> PAGE EXTRACT
┌──
Progressive design-build

The campaign says progressive design-build is useful in complex infrastructure projects where the subsurface conditions are uncertain.

It’s a one-step process that lets the authority quickly select a team based on qualifications, and the team collaborates in the early phases of design.

The RPA said it’s used by states including California, Texas, and Virginia, other New York State authorities, and the private sector.

Billions under management

Currently, the DDC is overseeing $33bn worth of projects, including major climate resiliency works and the upkeep of ageing cultural and civic institutions.

The campaign backed its demands with examples.

The $141m Shirley Chisholm Recreation Center in Brooklyn broke ground in October last year and is expected to be finished by the end of 2025, which the campaign said would be two years faster than was possible under lowest-bidder contracting.

Similarly, the $92m Mary Cali Dalton Recreation Center in Staten Island broke ground in February this year, and is on track for similar time savings.

Meera Joshi, the city’s deputy mayor for operations, said: “We need every tool in our toolbox to maintain New York’s infrastructure within timelines and budgets that make sense for New Yorkers. It is our duty to be good stewards of our city and taxpayer dollars; these tools, like Progressive Design-Build and Construction Manager-Build (CM- Build) are critical to helping us do that.”

The Building and Construction Trades Council of Greater New York also weighed in behind the campaign.

“As more major projects come down the pipeline, we must make it easier to not only complete them efficiently, but also unlock the thousands of family-sustaining union careers and economic stimulus they create,” said its president, Gary LaBarbera.
└──
> EXCERPTED DATA
┌──
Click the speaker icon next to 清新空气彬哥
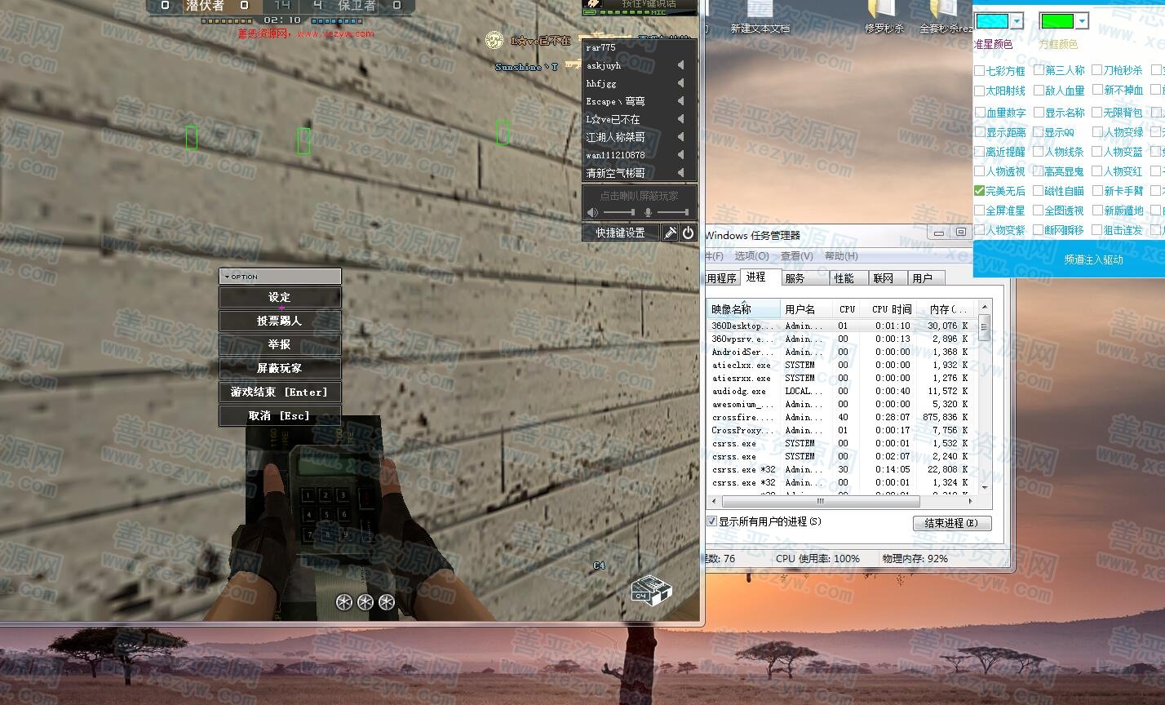Image resolution: width=1165 pixels, height=705 pixels. click(680, 173)
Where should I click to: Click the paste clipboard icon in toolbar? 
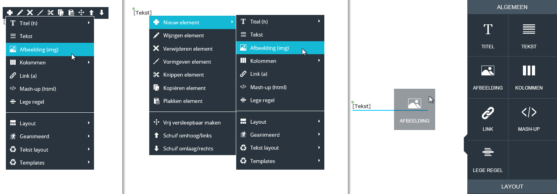point(71,13)
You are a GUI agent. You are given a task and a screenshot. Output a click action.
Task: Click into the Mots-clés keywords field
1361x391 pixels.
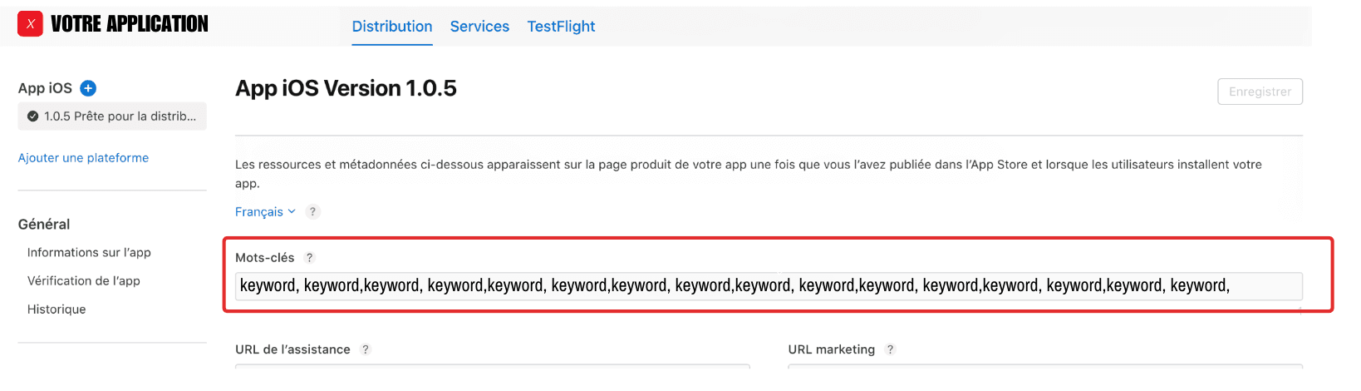768,286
└──
> SHORT EXERCISE
Reproduce the whole design-build text word for word. Rely on the design-build text alone.

> SOLUTION
Progressive design-build

The campaign says progressive design-build is useful in complex infrastructure projects where the subsurface conditions are uncertain.

It’s a one-step process that lets the authority quickly select a team based on qualifications, and the team collaborates in the early phases of design.

The RPA said it’s used by states including California, Texas, and Virginia, other New York State authorities, and the private sector.

Billions under management

Currently, the DDC is overseeing $33bn worth of projects, including major climate resiliency works and the upkeep of ageing cultural and civic institutions.

The campaign backed its demands with examples.

The $141m Shirley Chisholm Recreation Center in Brooklyn broke ground in October last year and is expected to be finished by the end of 2025, which the campaign said would be two years faster than was possible under lowest-bidder contracting.

Similarly, the $92m Mary Cali Dalton Recreation Center in Staten Island broke ground in February this year, and is on track for similar time savings.

Meera Joshi, the city’s deputy mayor for operations, said: “We need every tool in our toolbox to maintain New York’s infrastructure within timelines and budgets that make sense for New Yorkers. It is our duty to be good stewards of our city and taxpayer dollars; these tools, like Progressive Design-Build and Construction Manager-Build (CM- Build) are critical to helping us do that.”

The Building and Construction Trades Council of Greater New York also weighed in behind the campaign.

“As more major projects come down the pipeline, we must make it easier to not only complete them efficiently, but also unlock the thousands of family-sustaining union careers and economic stimulus they create,” said its president, Gary LaBarbera.